St. Ambrose Church is a former Roman Catholic church in St. Nazianz, Wisconsin, built in 1898 to serve the Salvatorian center there, and abandoned in 1982.

==History==
In 1854 an entire Catholic parish in a small German village uprooted under the leadership of its priest, Father Ambrose Oschwald, and departed for America. Arriving in Wisconsin, a scouting party headed out through the forest with ox carts to locate the land and begin the settlement. Property was held in common and the community, calling itself the Association of Oschwald Brothers and Sisters or simply "the Association," was governed by an Ephorate or senate along intensely Catholic lines.
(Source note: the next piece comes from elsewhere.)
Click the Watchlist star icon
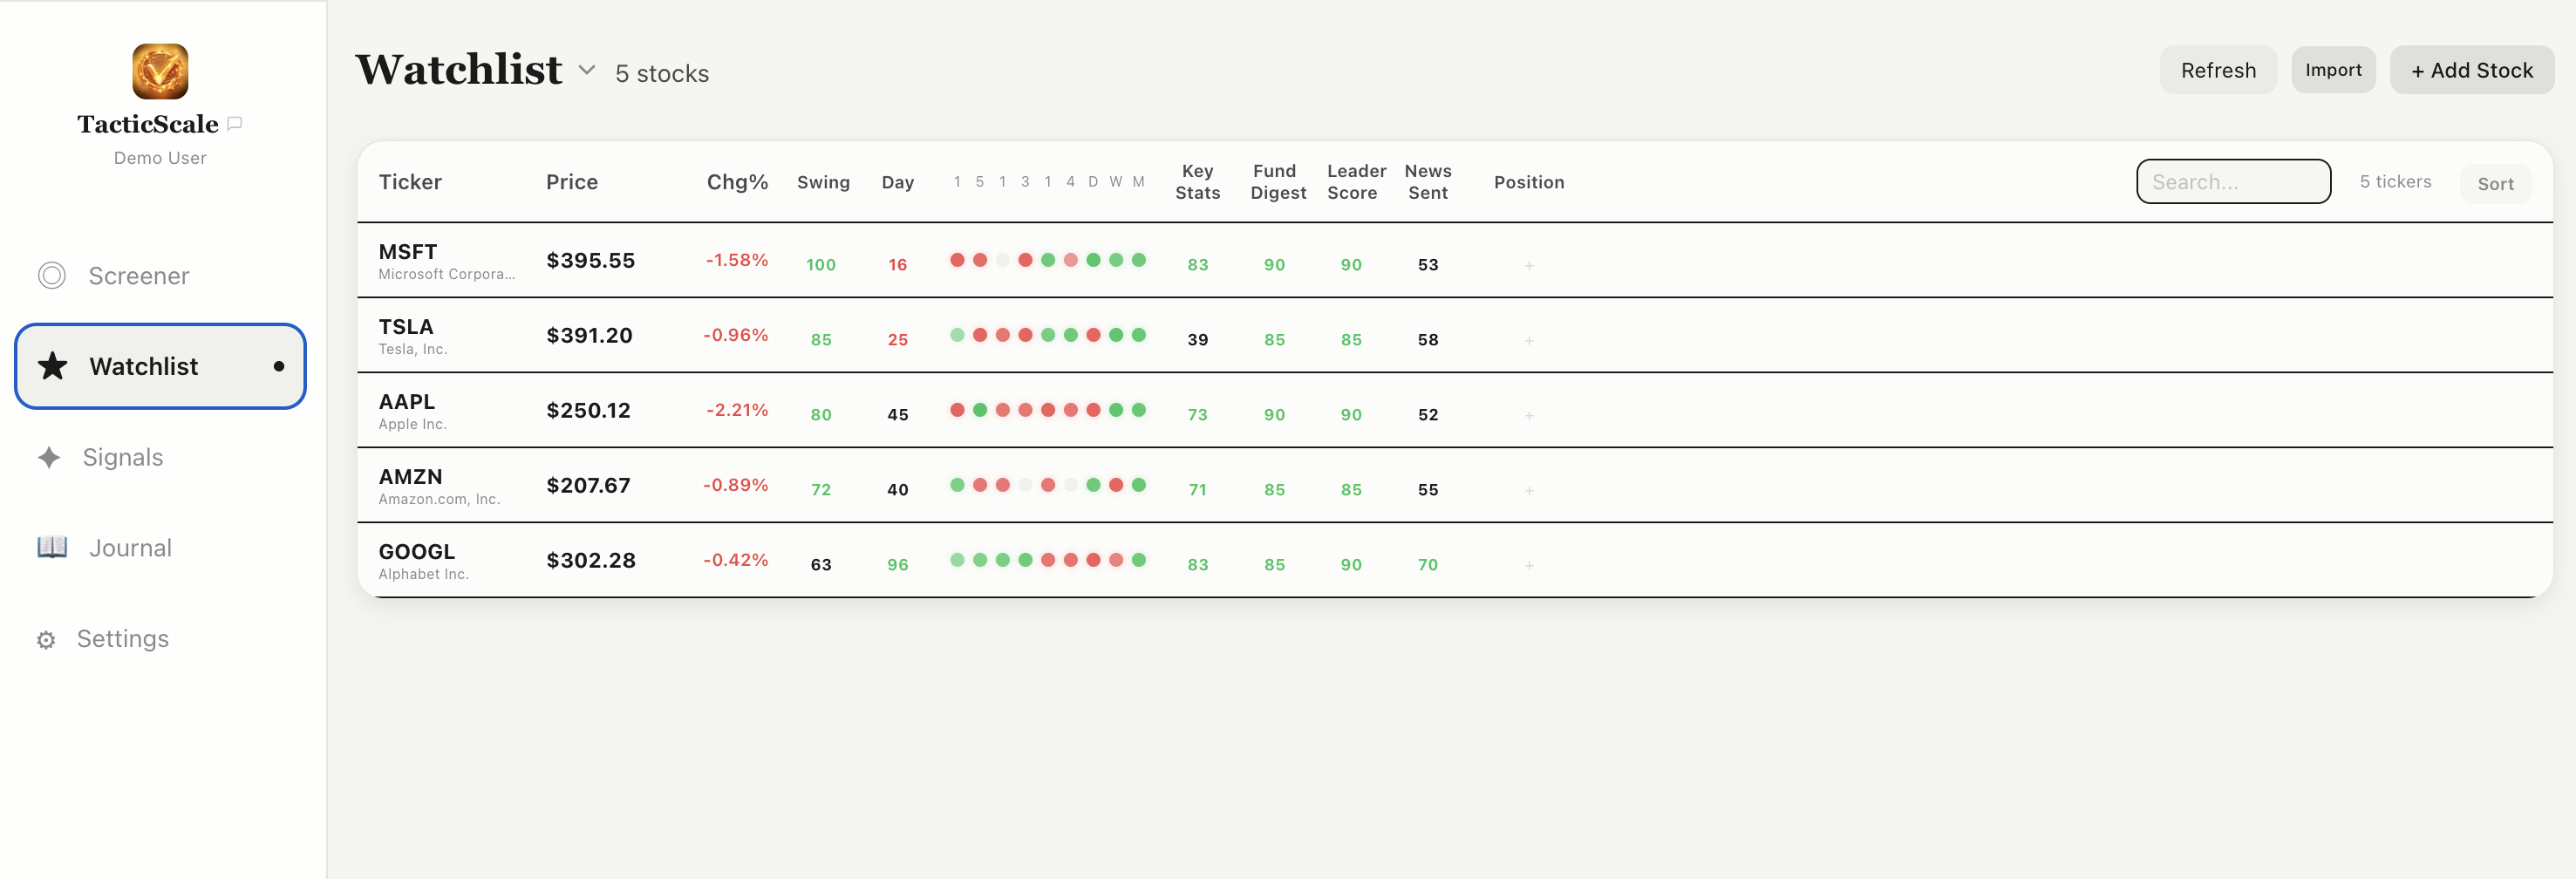 (x=51, y=366)
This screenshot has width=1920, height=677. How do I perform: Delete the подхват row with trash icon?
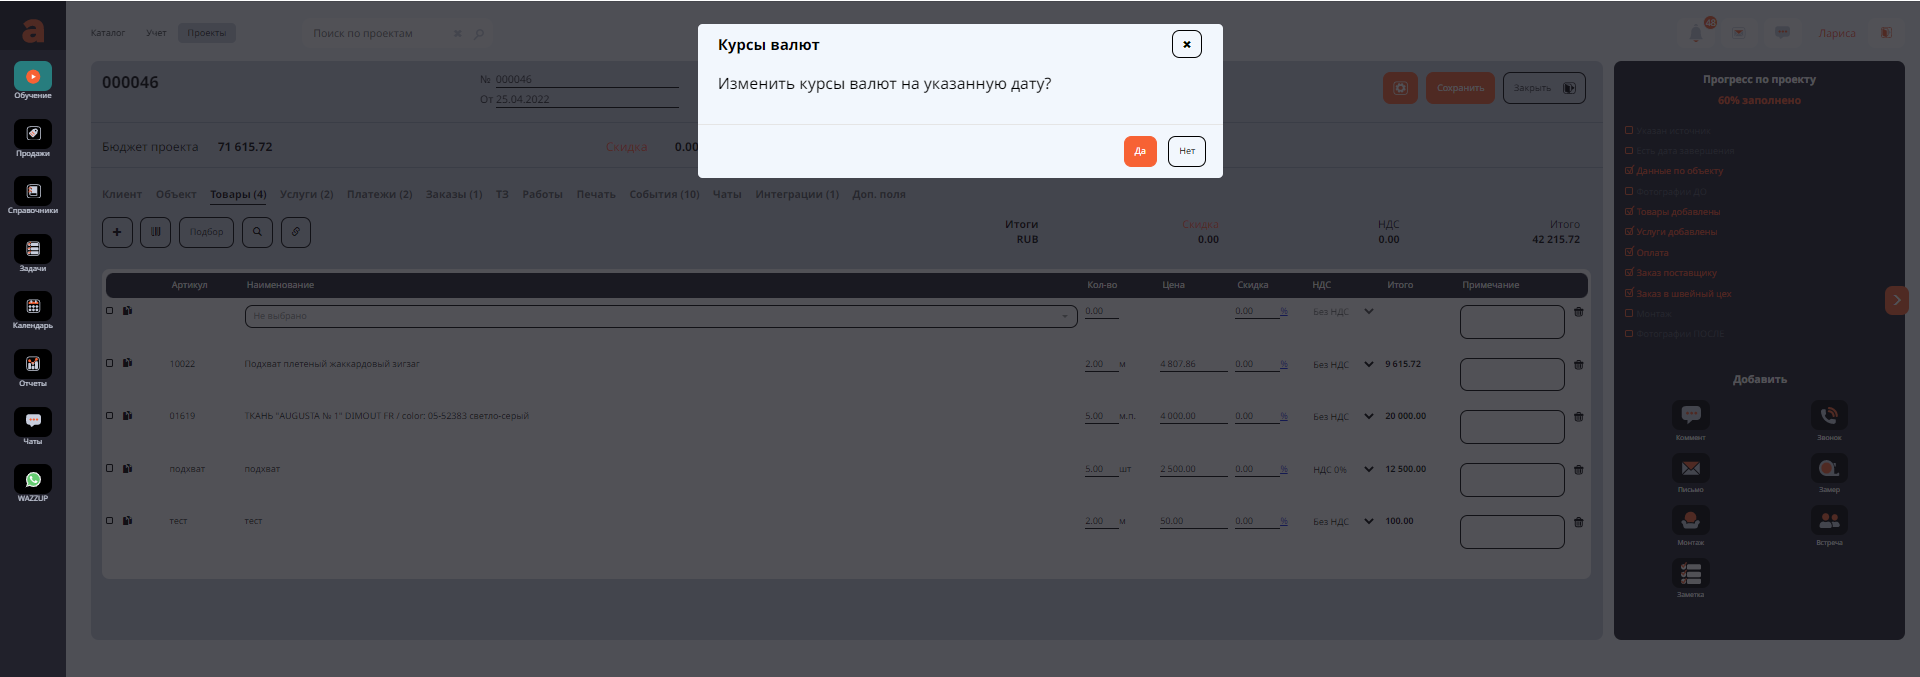(1579, 469)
After Oschwald died in 1873, dissension arose within the Association, and legal battles took their toll on membership and finances of the Association. In 1896, they invited Fr. Francis Mary of the Cross Jordan, and in August of that year, the remaining members of the Association turned over their remaining property and spiritual leadership to the order Jordan had founded, the Society of the Divine Savior, or Salvatorians.

The community flourished under the Salvatorians in the early 20th century. In addition to the new St. Ambrose Church, dedicated in 1898, they opened a new monastery on the grounds of the 1862 Loretto Monastery just south of the village. Additional farm and utility buildings, a gymnasium, garage, and a chapel for the Salvatorian Sisters were constructed in the 1920s. In 1939, the new four-story Salvatorian Seminary opened, which could accommodate 150 students.

Enrollment at the seminary declined in the 1960s, and in 1968, the Salvatorians reorganized it as John F. Kennedy Preparatory High School, named after the first Catholic U.S. president. St. Gregory High School, opened by the Parish of St. Gregory in 1953, closed the following year and many of its students enrolled at JFK. The school remained in operation until 1982.

The property went through a succession of owners and schemes over the next several decades, and the religious complex was neglected, suffering considerable vandalism. In 2008 it was purchased by Green Bay-based United Ministries, which has been converting the campus for use as a Christian youth center. While the gymnasium, former football field, and several dormitories have been renovated, and a campground built near the lake. The church remains abandoned; however, a temporary roof has been installed which allows it to be open during the summer.

==Architecture==
The church is of brick construction in the Gothic Revival style.

Oschwald's sarcophagus is kept in the hillside crypt at the rear of the property below the little Loretto Chapel on the hilltop above the cemetery. Originally, Oschwald's body was entombed beneath the altar of St. Ambrose Chapel in the space that now comprises the back of the main St. Ambrose Church (the chapel was the original worship place of the Loretto Monastery portion of the building, a lower stucco part which was constructed in the 1860s).